This time I write as a punter. I have played Horse and Sports Betting already more than 40 years. When I started it in 1970’s there was no discussion about responsible gaming issued so I was allowed to make my own bets with few marks (the Finnish currency those days). At the age of 16 – 17 I realized that I was much better Horse punter than an average customer and could make some money from betting. Finally there was period when I just made bets and lived with that. So, I have been serious, almost professional, punter but that was many years ago before I joined in Horse Betting company. I have understood already many years ago than I’m not able to spend enough time to analyze horses and other sports to make big money in Sports Betting. Despite of that I’m still spending lots of time, too much according to my wife, following sports and thinking about Sports Betting.
I was following some football matches yesterday evening and one of those matches was Ligue 1 game Reims – Amiens.
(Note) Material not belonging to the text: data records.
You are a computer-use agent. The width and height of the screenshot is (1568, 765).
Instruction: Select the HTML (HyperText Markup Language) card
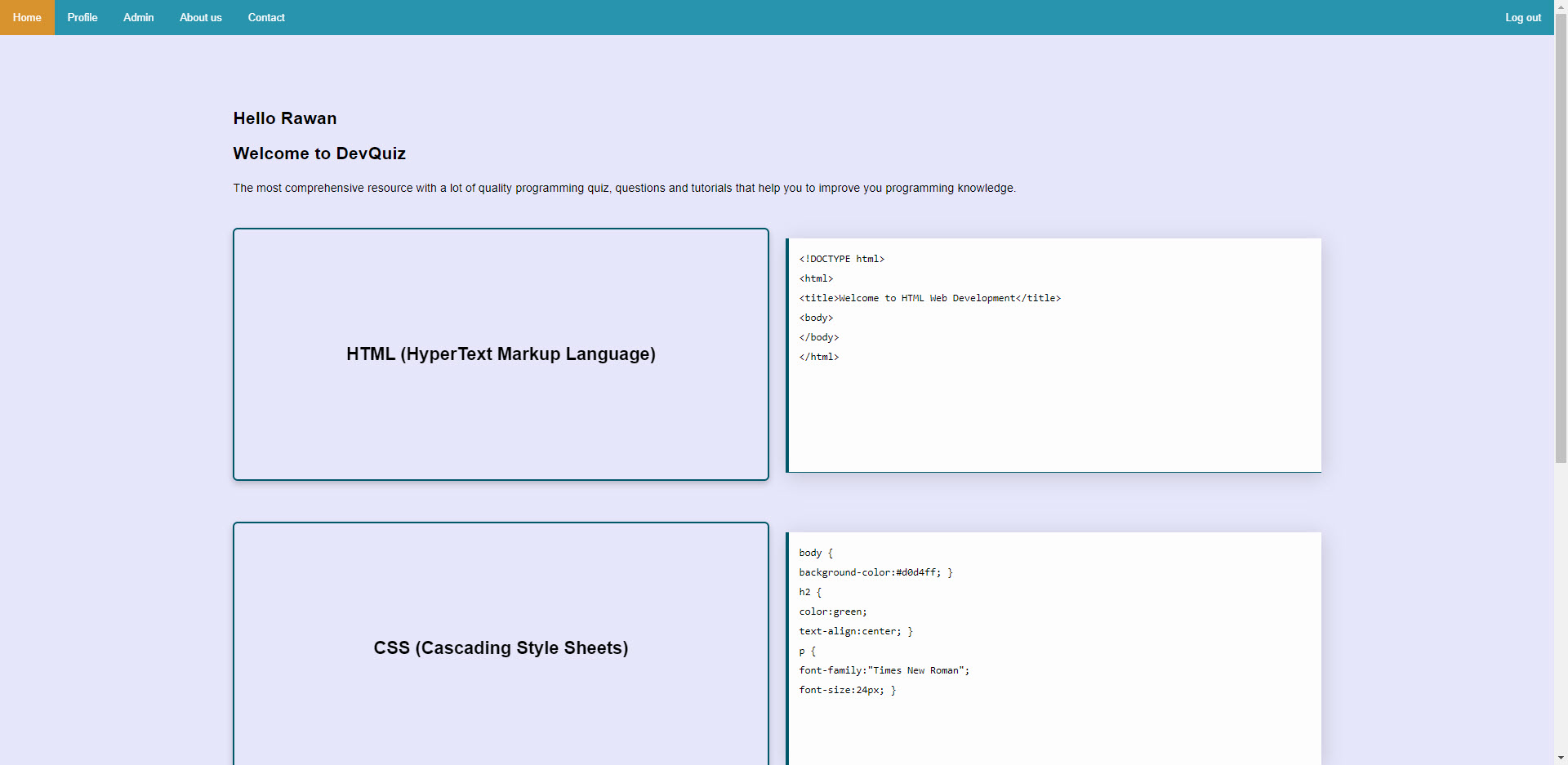(x=500, y=354)
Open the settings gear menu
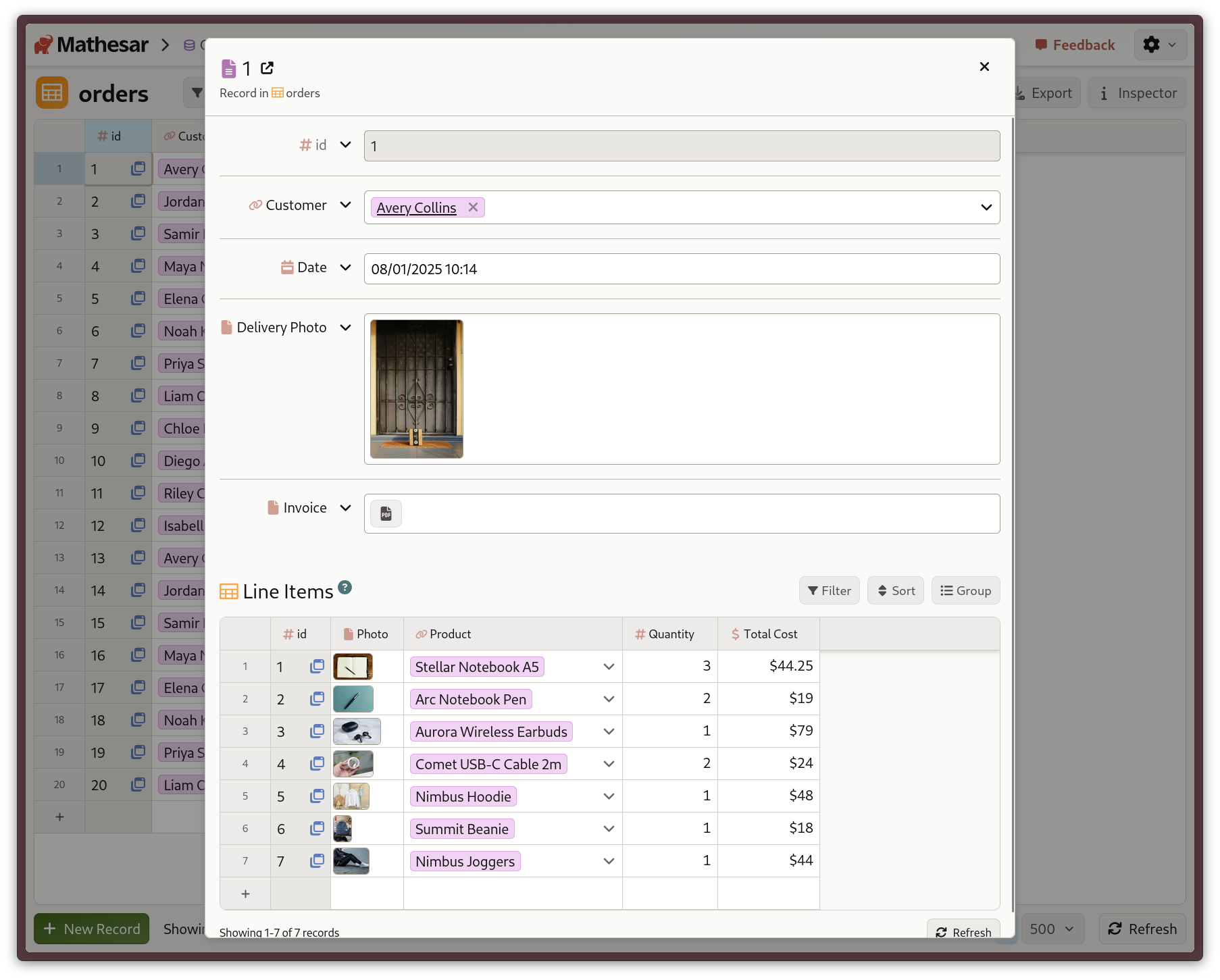Viewport: 1220px width, 980px height. 1160,45
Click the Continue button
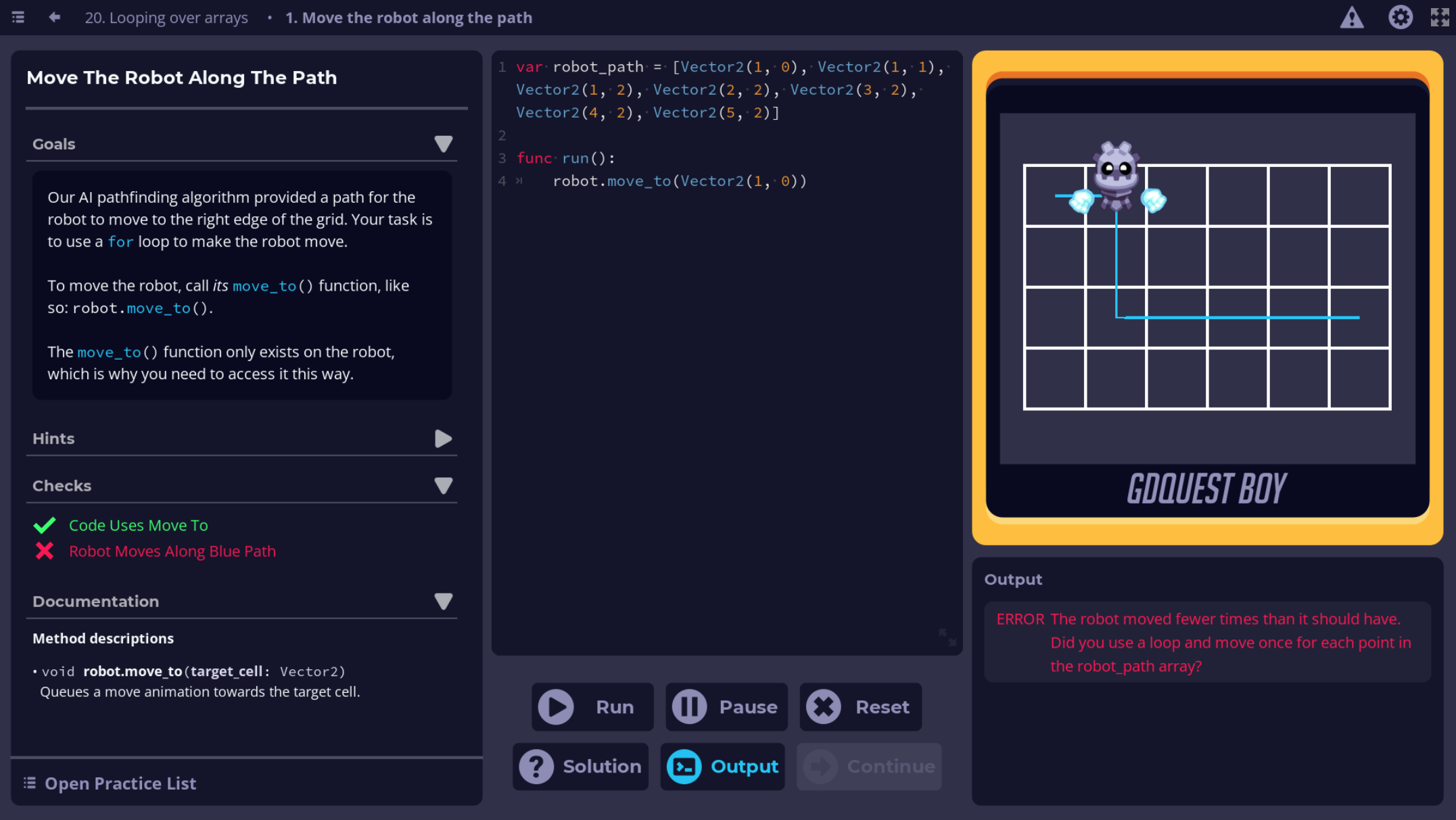The height and width of the screenshot is (820, 1456). tap(869, 766)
Actually I’m not expert of the French football at all but based on my knowledge I noticed that home team Reims was better team and they were unlucky in the first period. The match was 0-2 after the first period and I just thought that there was quite high possibility that it would change during the second half. Based on my analyze and “feeling” I made bet on behalf of draw with odds 8,50 which I thought to be too high odds. I admit that it happens too seldom that I could beat the market and normally market is right and I’m wrong.
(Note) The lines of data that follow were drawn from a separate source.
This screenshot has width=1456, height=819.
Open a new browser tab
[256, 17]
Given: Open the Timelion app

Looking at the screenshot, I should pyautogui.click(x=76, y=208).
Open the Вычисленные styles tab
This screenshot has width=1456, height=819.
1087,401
Anyhow what happened after that is the reason for this blog. The match went exactly in the way how I was expecting about that. Reims scored 1-2 in 70 mins and finally again in 84 mins. So match was 2-2 and there was about 8-9 minutes time to play. I was getting my money back with odds 8,50 – quite good win for me. I was happy but then for some reason I became a little bit worried and got “an idea” that Reims has so good spirit that they could score one more goal and then I could say goodbye to my potential winnings. As you know there is nice feature in Sports Betting called “cash out”. I think that it’s one of the best innovations in Sports Betting but I’m not normally using it because I think that I should trust on my analyzes and use cash out only in cases where I think that my live analyze is better than the market has – in practice that’s not a case almost ever. But yesterday I was too nervous and thought too much about short term money and made cash out. I won good money anyhow but of course match ended 2-2 and by waiting 7-8 more minutes I would get much more…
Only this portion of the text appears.